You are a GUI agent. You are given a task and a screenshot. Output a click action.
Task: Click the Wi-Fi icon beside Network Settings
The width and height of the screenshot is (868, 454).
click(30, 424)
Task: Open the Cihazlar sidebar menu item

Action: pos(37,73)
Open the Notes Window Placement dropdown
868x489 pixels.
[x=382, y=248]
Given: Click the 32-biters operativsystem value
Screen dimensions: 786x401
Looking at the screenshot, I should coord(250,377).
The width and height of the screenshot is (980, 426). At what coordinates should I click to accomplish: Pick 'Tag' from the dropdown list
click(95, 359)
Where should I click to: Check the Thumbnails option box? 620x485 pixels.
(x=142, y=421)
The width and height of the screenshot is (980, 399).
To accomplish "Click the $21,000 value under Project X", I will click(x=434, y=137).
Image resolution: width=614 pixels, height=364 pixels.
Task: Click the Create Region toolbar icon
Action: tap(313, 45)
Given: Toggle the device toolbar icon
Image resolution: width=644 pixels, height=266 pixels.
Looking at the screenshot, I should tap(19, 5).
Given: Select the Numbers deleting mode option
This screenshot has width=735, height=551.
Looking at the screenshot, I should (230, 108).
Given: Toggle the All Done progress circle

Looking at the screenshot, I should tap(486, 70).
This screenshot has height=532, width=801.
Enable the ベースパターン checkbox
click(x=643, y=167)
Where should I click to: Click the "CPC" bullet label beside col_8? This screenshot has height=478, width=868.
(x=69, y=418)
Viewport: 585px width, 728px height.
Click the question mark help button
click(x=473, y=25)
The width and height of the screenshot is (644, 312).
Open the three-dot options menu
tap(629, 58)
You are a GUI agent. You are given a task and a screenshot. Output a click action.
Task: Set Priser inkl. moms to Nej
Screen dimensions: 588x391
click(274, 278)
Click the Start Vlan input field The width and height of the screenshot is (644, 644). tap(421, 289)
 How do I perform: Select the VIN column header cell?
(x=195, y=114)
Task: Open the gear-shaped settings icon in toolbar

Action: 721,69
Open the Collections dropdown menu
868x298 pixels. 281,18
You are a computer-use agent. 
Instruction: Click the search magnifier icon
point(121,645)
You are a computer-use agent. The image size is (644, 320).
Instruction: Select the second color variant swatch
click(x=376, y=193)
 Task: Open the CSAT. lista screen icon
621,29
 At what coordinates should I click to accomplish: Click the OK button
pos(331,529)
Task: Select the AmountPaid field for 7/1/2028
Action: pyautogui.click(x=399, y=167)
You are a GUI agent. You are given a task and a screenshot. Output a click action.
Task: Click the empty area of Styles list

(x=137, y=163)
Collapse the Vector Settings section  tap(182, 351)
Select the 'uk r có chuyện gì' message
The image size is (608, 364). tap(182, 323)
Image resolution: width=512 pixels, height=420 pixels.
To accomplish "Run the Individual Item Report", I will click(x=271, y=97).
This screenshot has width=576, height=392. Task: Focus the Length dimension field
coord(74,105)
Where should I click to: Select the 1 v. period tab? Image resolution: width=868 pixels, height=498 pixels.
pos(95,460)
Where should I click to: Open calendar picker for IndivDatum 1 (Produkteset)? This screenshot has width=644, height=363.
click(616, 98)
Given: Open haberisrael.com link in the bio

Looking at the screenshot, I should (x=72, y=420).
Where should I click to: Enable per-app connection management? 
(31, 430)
————
> [Activity]: Leave out every line before the one containing "Viewport: 585px width, 728px height.". Transcribe that line and all lines after it through the end of the data above, exactly.

> [Result of the task]:
Viewport: 585px width, 728px height.
Click the question mark help button
click(x=473, y=25)
The width and height of the screenshot is (644, 312).
Open the three-dot options menu
tap(629, 58)
You are a GUI agent. You are given a task and a screenshot. Output a click action.
Task: Set Priser inkl. moms to Nej
Screen dimensions: 588x391
click(274, 278)
Click the Start Vlan input field The width and height of the screenshot is (644, 644). tap(421, 289)
 How do I perform: Select the VIN column header cell?
(x=195, y=114)
Task: Open the gear-shaped settings icon in toolbar

Action: 721,69
Open the Collections dropdown menu
868x298 pixels. 281,18
You are a computer-use agent. 
Instruction: Click the search magnifier icon
point(121,645)
You are a computer-use agent. The image size is (644, 320).
Instruction: Select the second color variant swatch
click(x=376, y=193)
 Task: Open the CSAT. lista screen icon
621,29
 At what coordinates should I click to accomplish: Click the OK button
pos(331,529)
Task: Select the AmountPaid field for 7/1/2028
Action: pyautogui.click(x=399, y=167)
You are a GUI agent. You are given a task and a screenshot. Output a click action.
Task: Click the empty area of Styles list

(x=137, y=163)
Collapse the Vector Settings section  tap(182, 351)
Select the 'uk r có chuyện gì' message
The image size is (608, 364). tap(182, 323)
Image resolution: width=512 pixels, height=420 pixels.
To accomplish "Run the Individual Item Report", I will click(x=271, y=97).
This screenshot has width=576, height=392. Task: Focus the Length dimension field
coord(74,105)
Where should I click to: Select the 1 v. period tab? Image resolution: width=868 pixels, height=498 pixels.
pos(95,460)
Where should I click to: Open calendar picker for IndivDatum 1 (Produkteset)? This screenshot has width=644, height=363.
click(616, 98)
Given: Open haberisrael.com link in the bio

Looking at the screenshot, I should (x=72, y=420).
Where should I click to: Enable per-app connection management? 
(31, 430)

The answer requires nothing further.